Consider the following n-dimensional square (covariance) matrix: $$\Sigma = \mathbb{1_n}\mathbb{1_n}^T + diag(\mathbb{1_n}),$$ (i.e., a matrix of one's but with a diagonal of two's).
I'm trying to find its inverse square root, $\Sigma^{-1/2}$. Given its simple form, I'm hoping to find some simple formula which would depend on $n$. So far, my attempts were unsuccessful... I would greatly appreciate your input on this.
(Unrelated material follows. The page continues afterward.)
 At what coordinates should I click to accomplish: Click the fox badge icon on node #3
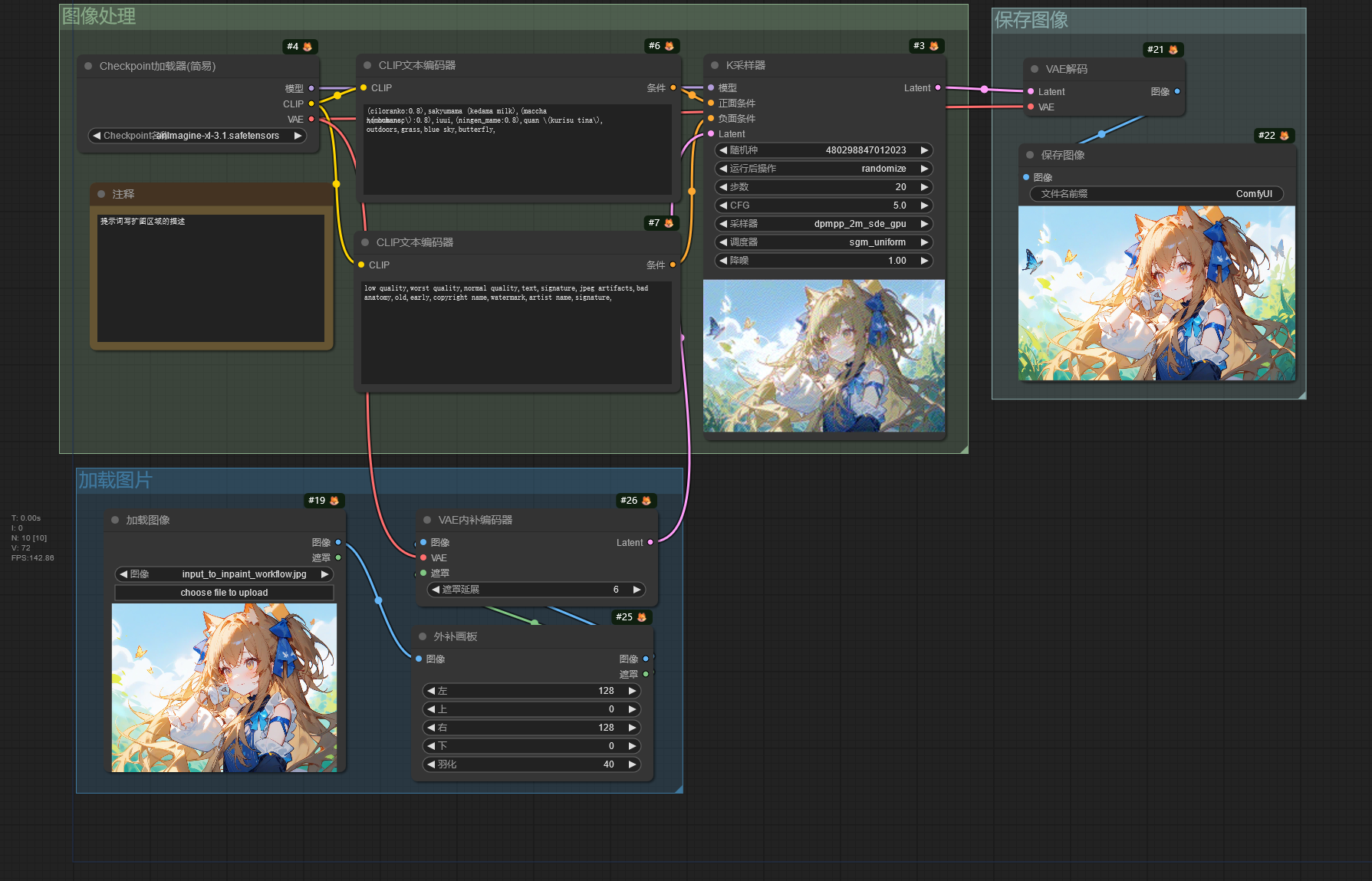point(933,46)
I'm also looking for some sort of "bible" which would gather such linear algebra identities. Would you have any good book in mind?
Thanks!
$\Sigma$ has the eigenvalue $n+1$ with algebraic and geometric multiplicity $1$ and the eigenvalue $1$ with algebraic and geometric multiplicity $n-1$. The normalized eigenvector associated with the eigenvalue $n+1$ is $\frac{1}{\sqrt{n}}1_n$. As $\Sigma$ is symmetric, we have an orthogonal matrix $S$ with $$ \Sigma = S\begin{pmatrix} n+1 & & & \\ & 1 & & \\ & & \ddots & \\ & & & 1 \end{pmatrix} S^T $$ where the first column of $S$ is $\frac{1}{\sqrt{n}}1_n$.
This results in $$ \Sigma^p = S\begin{pmatrix} (n+1)^p & & & \\ & 1 & & \\ & & \ddots & \\ & & & 1 \end{pmatrix} S^T \\ = S\left[ \begin{pmatrix} (n+1)^p-1 & & & \\ & 0 & \dots & 0 \\ & \vdots & \ddots & \vdots \\ & 0 & \dots & 0 \end{pmatrix} +I_n \right] S^T \\ = S\begin{pmatrix} (n+1)^p-1 & & & \\ & 0 & \dots & 0 \\ & \vdots & \ddots & \vdots \\ & 0 & \dots & 0 \end{pmatrix} S^T + I_n $$ As we know the first column of $S$, we can simplify further: $$\Sigma^p = \frac{1}{\sqrt{n}}1_n \left((n+1)^p-1\right) \frac{1}{\sqrt{n}}1_n^T + I_n =\frac{(n+1)^p-1}{n} \, 1_n1_n^T +I_n $$